A violin made from one of Winston Churchill’s cigar boxes was one of the starring lots at Ingles & Hayday October 25 auction.

Bidding took off at the I&H sale and the violin finally sold at £5500 to a determined Irishman in the rooms – Gerry O’Brien, well known to the community of dealers in Kensington Church Street as the landlord of their watering hole The Churchill Arms (and in this writer’s opinion one of the best pubs in London).

The 1956 instrument was made by William Robinson (1880-1960) of Plumstead, a former master saddler who turned his childhood hobby into a business and made more than 400 such cigar box instruments over his lifetime. This instrument was rather special with a 12½in (32cm) long box lid, branded Made in Havana, Cuba and Selección Privada, Fabrica Tabacos Don Joaquin, Habana, and a label reading Sir Winston Churchill.

Not just a cigar box

As well as a large butterfly collection, dozens of chamber pots hanging from the ceiling and mementoes of his home hurling team, Co Clare, O’Brien has built up a remarkable personal collection of Churchilliana on display at the pub which he has run since 1988.
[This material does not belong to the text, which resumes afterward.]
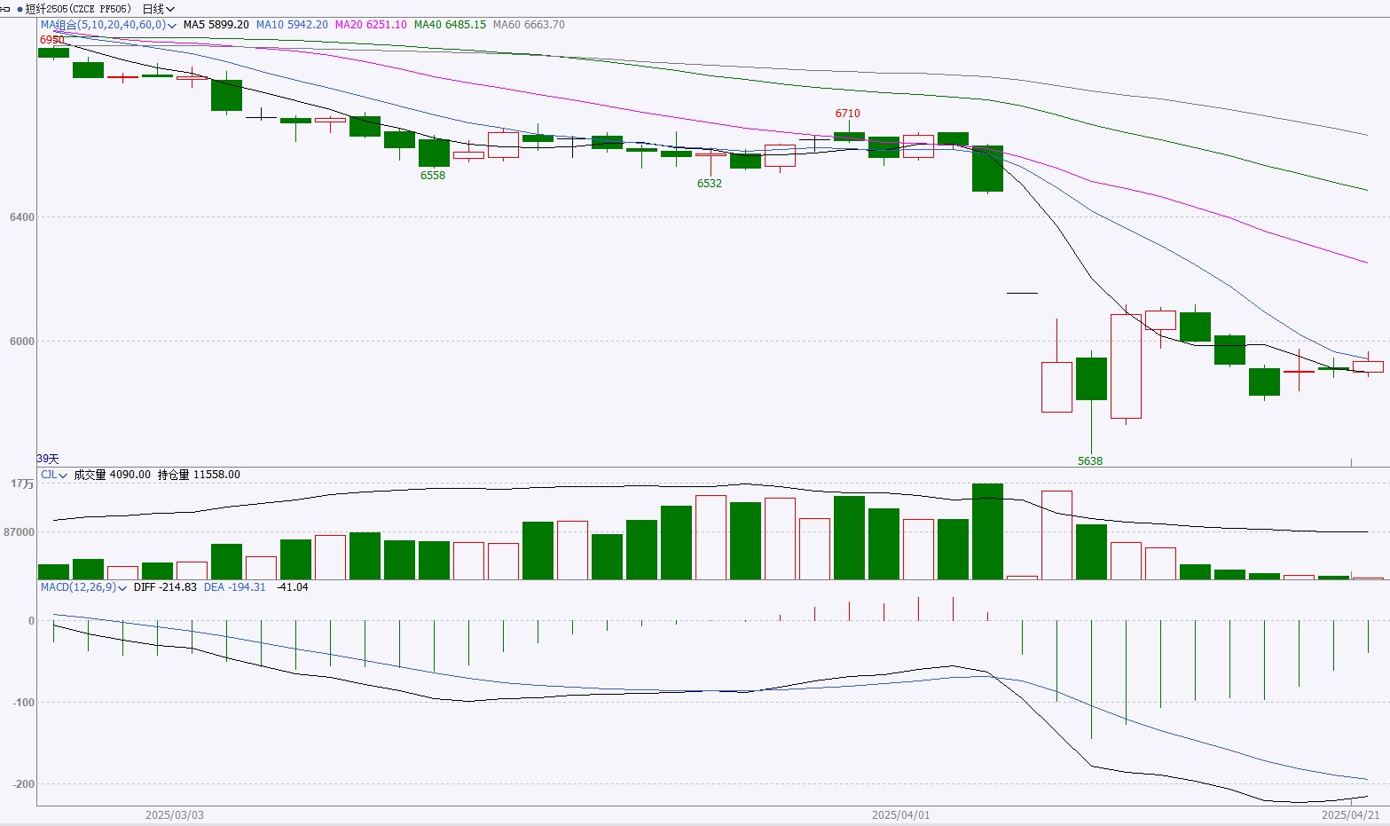Select the gray MA60 6663.70 legend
He is having a glass case made to protect the instrument which will hang above the bar but will be taken down and played by a professional musician and Churchill regular at the annual and remarkable celebrations of the great man’s November 30 birthday.

“I knew I’d have to pay more than the estimate,” said O’Brien. “I was bidding against just one other fellow who was maybe a Churchill collector. Perhaps we’ll see him [in the pub] on Churchill’s birthday.”

The instrument was made after Clarissa Eden, the then UK Prime Minister’s wife, was a fan of Robinson and had secured the box for him in 1956. Nor was the rustic violin without merit – Sir Yehudi Menuhin played it in a US radio broadcast in 1958.

Owned by the same family since it was made, it was estimated at £500-1000 at I&H, the firm set up by Tim Ingles and Paul Hayday, former experts at Sotheby’s whose association with the London house extends to holding their biannual sales at the New Bond Street rooms.

The sale

With eight world record prices for violins and three more for violas pushing the hammer total to £2.25m, there was much for musicians and instruments experts to mull over after the I&H (20% buyer’s premium) sale.

Back in the big-money world, the day was led by a violin bearing the original label Thomas Balestrieri Cremonensis Fecit Mantuæ. Anno 1788 which went above estimate to a private UK collector at £250,000.

However, for director Tim Ingles, the day’s highlight was a 1798 violin by Ferdinando Gagliano (fl.Naples, c.1770-95).

“It was almost perfectly preserved,” said Ingles. “It has been in the possession of the same family for over 200 years and has survived in remarkably pure condition. Its original varnish has not been retouched or polished, and the violin has never been opened for restoration.

“It gives experts a unique insight into Gagliano’s technique and the Neapolitan violin making tradition in general.”

Estimated at £65,000-80,000, it sold at £150,000.